Patients of Mr. Jammeh's HIV/AIDS treatment line up to receive their twice-weekly herbal remedy, as cameras from national and international media snap photos and take video of the procedure.

The patients are at the end of their one-month treatment. Many say they are feeling better.

President Jammeh says he is not concerned about skeptics who say what he is doing is dangerous.

"I am not here to prove to anybody anything," he said. "I am here to treat HIV patients and Gambians for that matter. It is not only HIV/AIDS, but asthma."

"Western medicine says you can not cure asthma; I cure asthma in five minutes. So whether there are doubts, I am not here to prove it to anybody," he added.

President Jammeh says according to blood tests his patients are getting better and some, he says, have been cured.

Patient Lamin Ceesay says he is not getting updates on his blood counts.
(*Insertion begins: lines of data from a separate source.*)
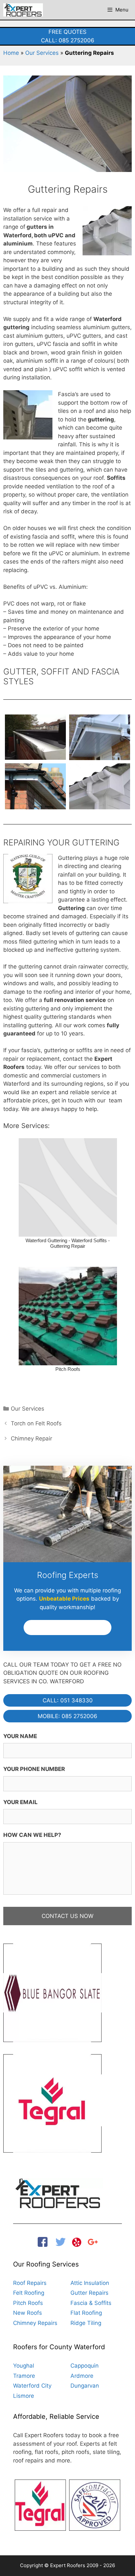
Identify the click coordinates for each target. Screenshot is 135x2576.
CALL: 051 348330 (68, 1700)
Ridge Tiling (85, 2323)
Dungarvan (84, 2385)
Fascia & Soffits (90, 2303)
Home (11, 53)
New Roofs (27, 2313)
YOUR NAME (20, 1736)
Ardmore (81, 2376)
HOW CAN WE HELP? (32, 1835)
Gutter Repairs (89, 2292)
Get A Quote (67, 1627)
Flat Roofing (86, 2313)
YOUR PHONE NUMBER (34, 1769)
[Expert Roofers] (23, 10)
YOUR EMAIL (20, 1802)
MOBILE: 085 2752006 (67, 1716)
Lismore (23, 2396)
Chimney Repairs (35, 2323)
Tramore (24, 2376)
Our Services (42, 53)
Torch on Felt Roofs (36, 1423)
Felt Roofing (28, 2292)
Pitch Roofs (28, 2303)
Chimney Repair (31, 1438)
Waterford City (32, 2385)
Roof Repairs (30, 2283)
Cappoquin (84, 2365)
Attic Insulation (89, 2283)
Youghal (23, 2365)
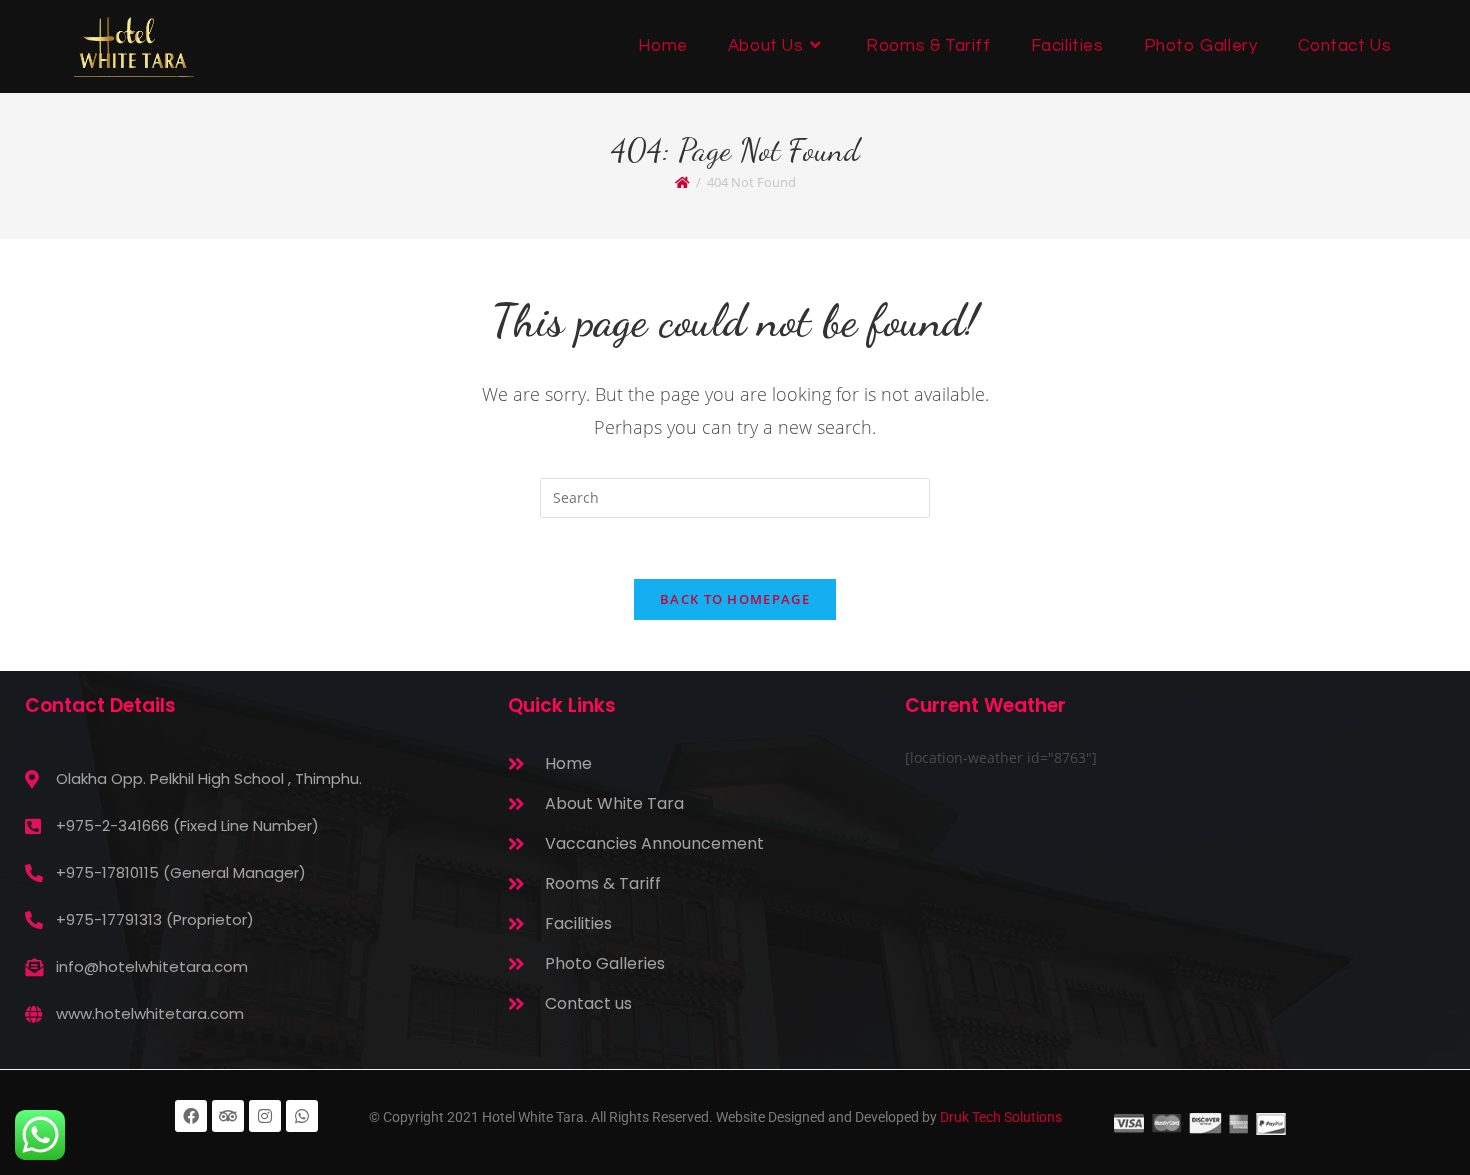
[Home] (682, 182)
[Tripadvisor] (228, 1116)
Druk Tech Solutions (1001, 1117)
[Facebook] (191, 1116)
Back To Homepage (735, 599)
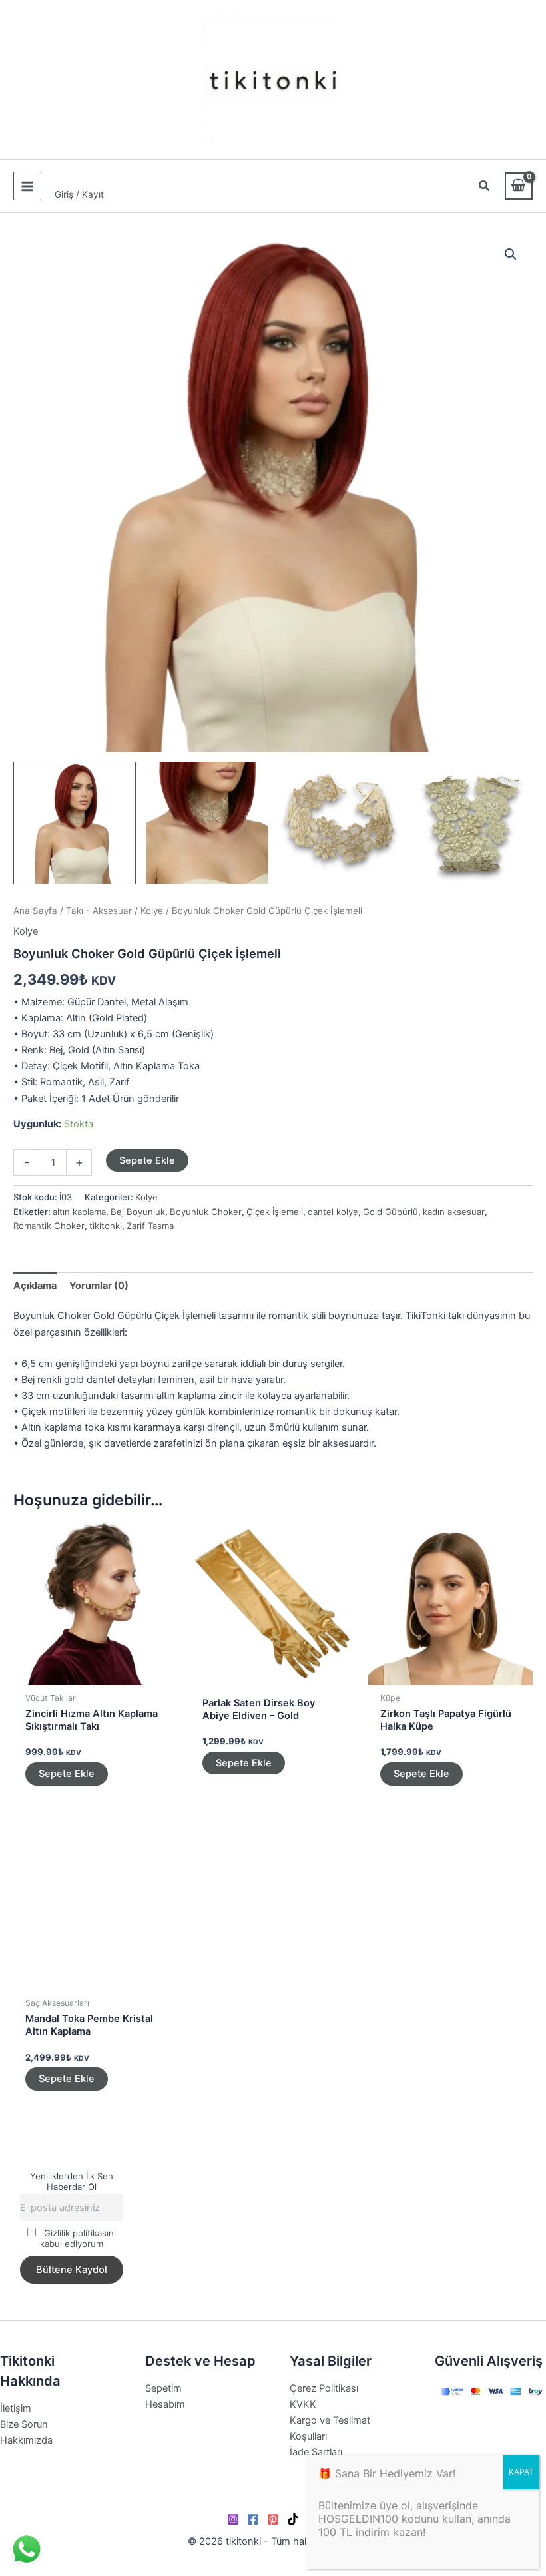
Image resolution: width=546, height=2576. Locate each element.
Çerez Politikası (324, 2388)
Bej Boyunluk (138, 1211)
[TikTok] (293, 2519)
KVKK (303, 2404)
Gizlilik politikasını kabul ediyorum (78, 2238)
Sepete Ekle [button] (67, 1774)
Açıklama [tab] (35, 1286)
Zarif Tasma (150, 1225)
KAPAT (521, 2472)
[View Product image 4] (471, 823)
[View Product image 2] (207, 823)
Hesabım (165, 2404)
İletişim (15, 2408)
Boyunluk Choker (206, 1211)
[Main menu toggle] (27, 186)
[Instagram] (233, 2519)
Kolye (151, 910)
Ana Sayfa (35, 910)
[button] (485, 187)
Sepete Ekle (147, 1160)
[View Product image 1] (74, 823)
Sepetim (163, 2388)
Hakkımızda (26, 2440)
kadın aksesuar (454, 1211)
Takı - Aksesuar (99, 910)
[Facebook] (253, 2519)
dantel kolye (333, 1211)
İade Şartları (316, 2452)
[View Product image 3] (339, 823)
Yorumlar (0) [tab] (99, 1286)
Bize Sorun (24, 2424)
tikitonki (105, 1225)
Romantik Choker (49, 1225)
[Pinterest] (273, 2519)
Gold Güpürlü (390, 1211)
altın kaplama (79, 1211)
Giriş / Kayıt (79, 194)
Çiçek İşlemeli (274, 1211)
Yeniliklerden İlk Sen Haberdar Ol (71, 2181)
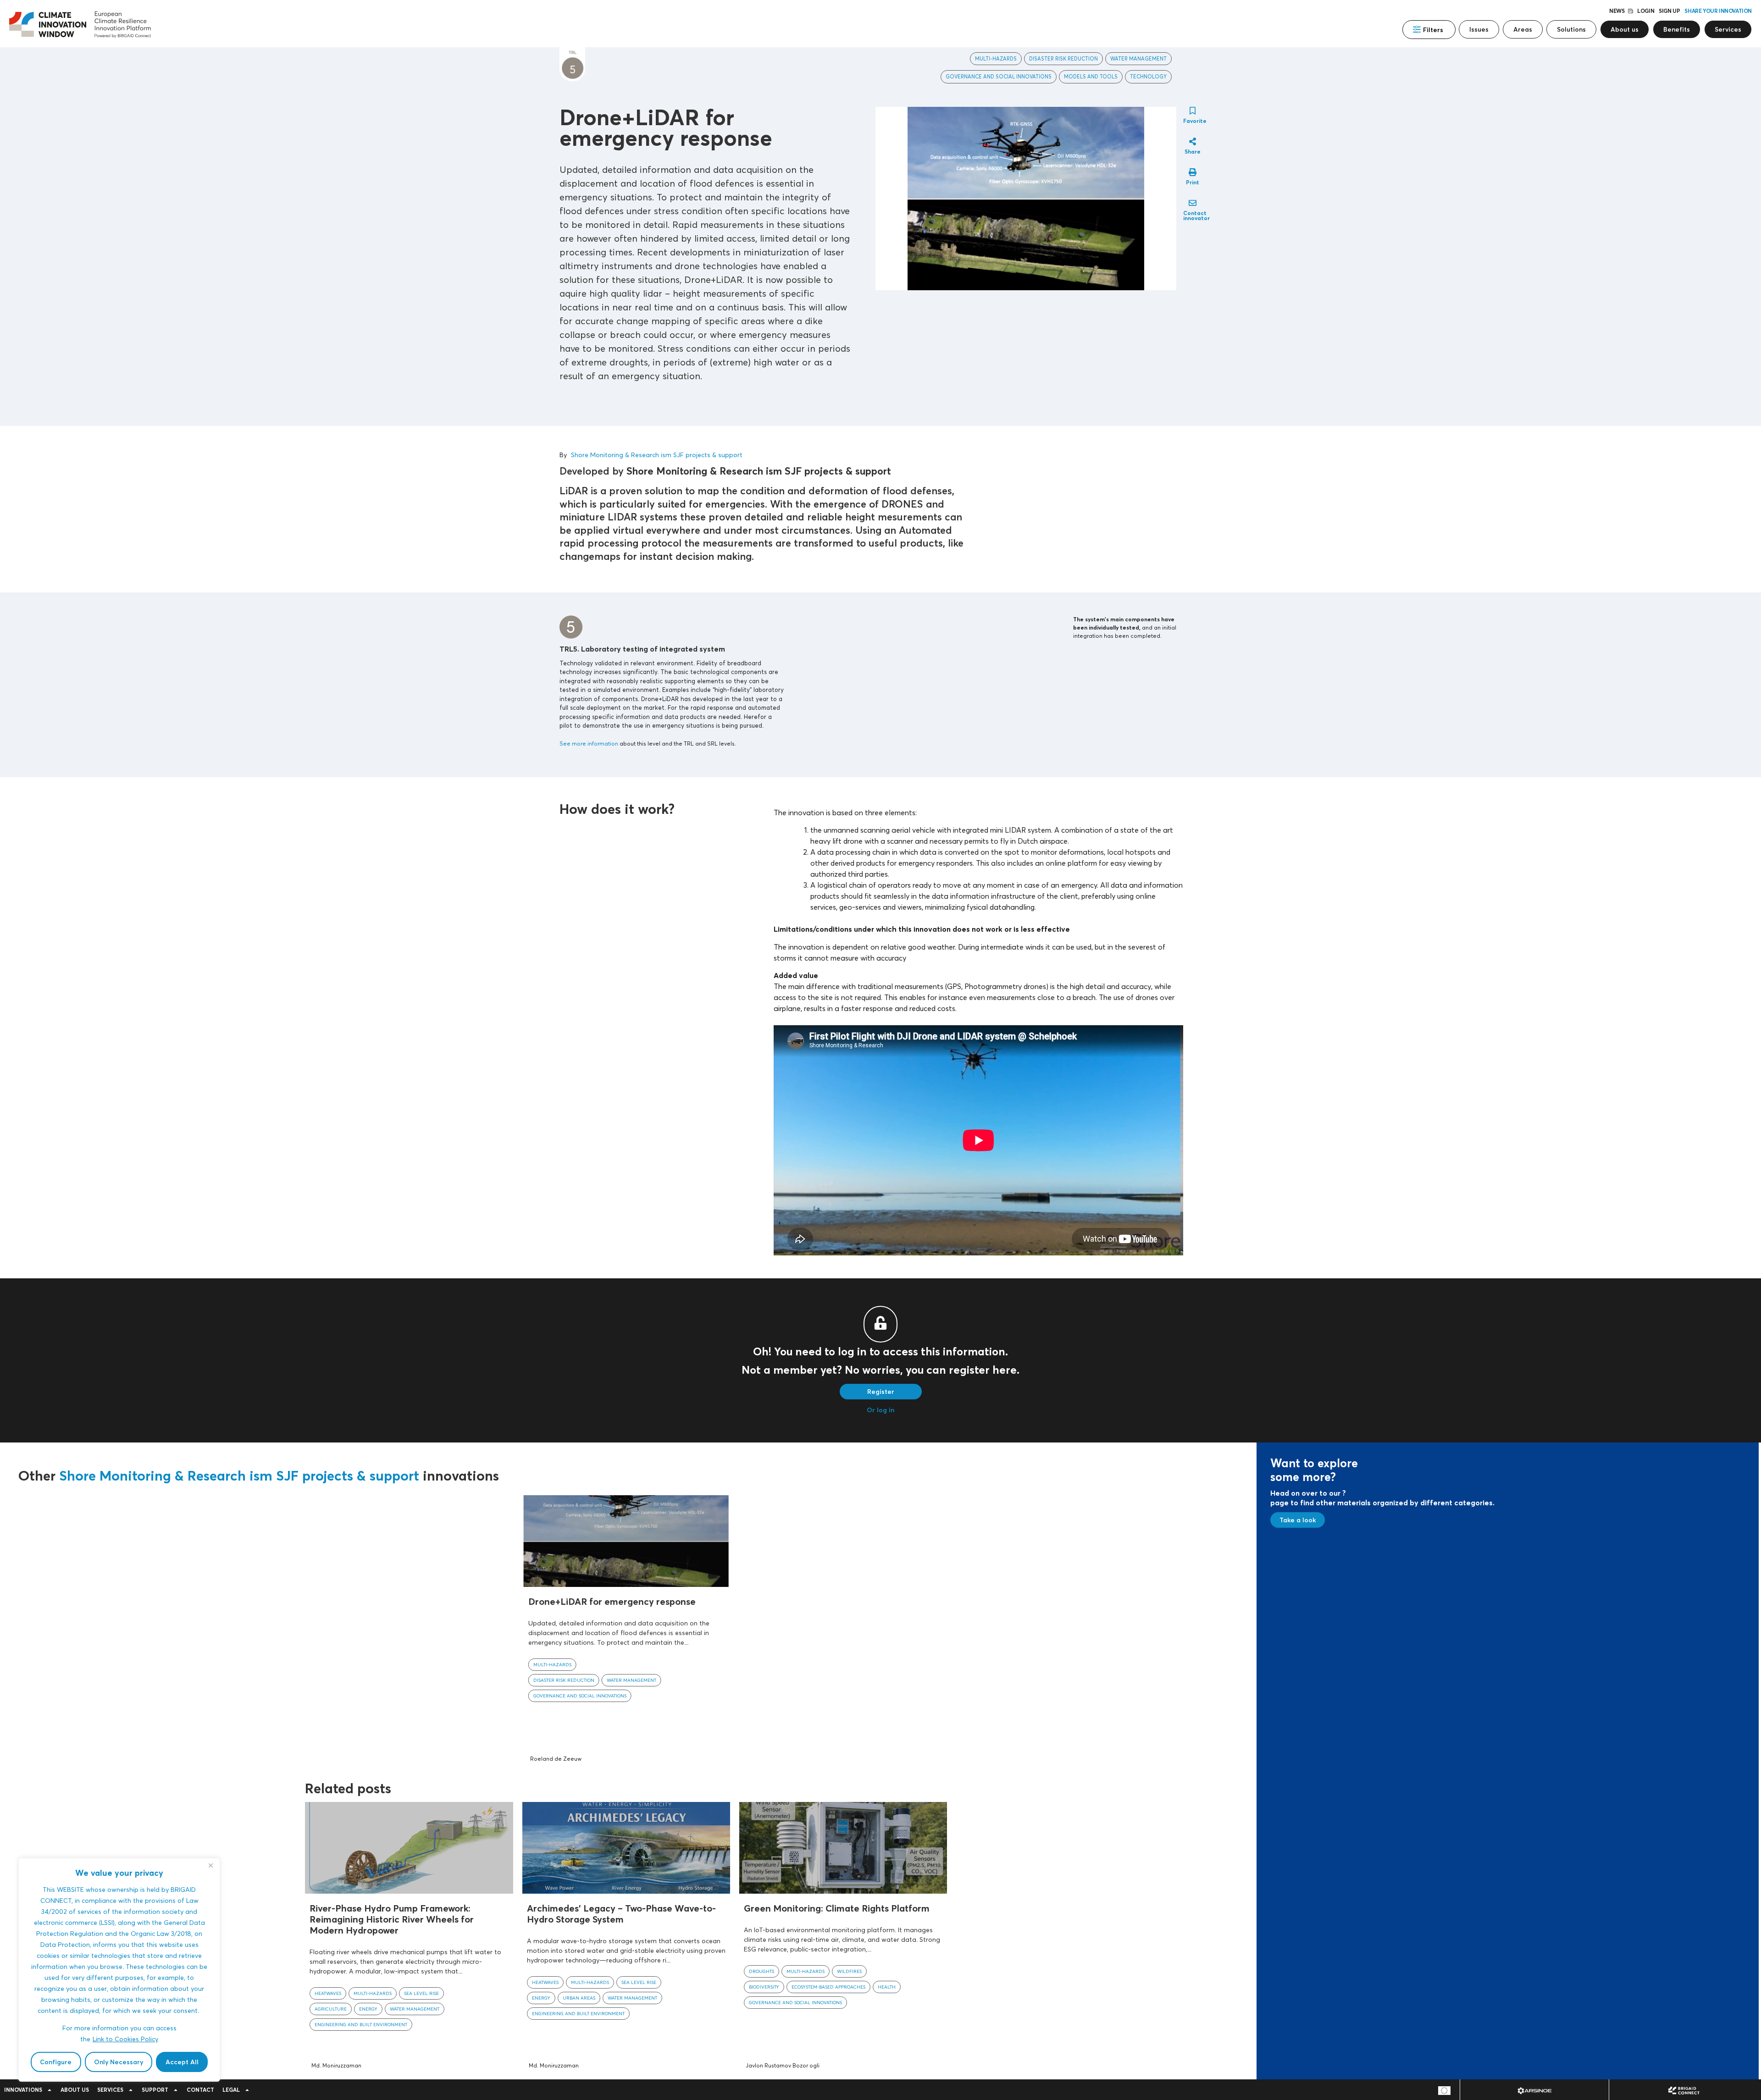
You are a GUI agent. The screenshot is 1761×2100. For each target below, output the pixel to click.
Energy (368, 2009)
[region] (119, 1970)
But he says he has stopped taking anti-retroviral drugs, or ARVs, which are used around the world to delay the onset of AIDS in HIV positive patients. President Jammeh forbids his patients to take ARVs.

He said, "I am not afraid because I believe, as according to what the president said, that he is certain of his herbal medicine, that he can cure HIV and that if you are on ARVs and you start his treatment, you have to stop them and only use his herbs."

Gambian journalist Demba Jawo left the country last year amid intimidation against independent reporters. He says is not surprised by Mr. Jammeh's claims.

"Knowing the type of person President Jammeh is, I know that he has all of the confidence that he has the cure for this disease, even though he has never been a medical practitioner," he said. "He has absolutely no qualifications as far as medicine is concerned."

Jawo says HIV/AIDS sufferers coming forward are being victimized by their own government, and that they need outside help.

He said, "The role of the international community is to come to the aid of AIDS victims and other Gambians who are sort of being duped into believing Jammeh has the cure for this disease."

"I have no doubt that most of those people who are appearing daily on Gambian television receiving his treatment are compelled by circumstances to do so. Left alone, I am sure most of them would not have come out to show the rest of the country that they are AIDS sufferers," he continued.

Despite concerns about the safety of his practices, those suffering from HIV/AIDS wait hours in line at Mr. Jammeh's clinic to be chosen for treatment by the president.

Patients must agree to abide by a strict diet, live in a secluded compound, and stop taking anti-retroviral medications if they want the president's remedy.

President Jammeh has refused to allow samples of his herbs to be taken out of The Gambia for international testing.

Mr. Jammeh, who recently won re-election, says he plans to remain in power for several decades.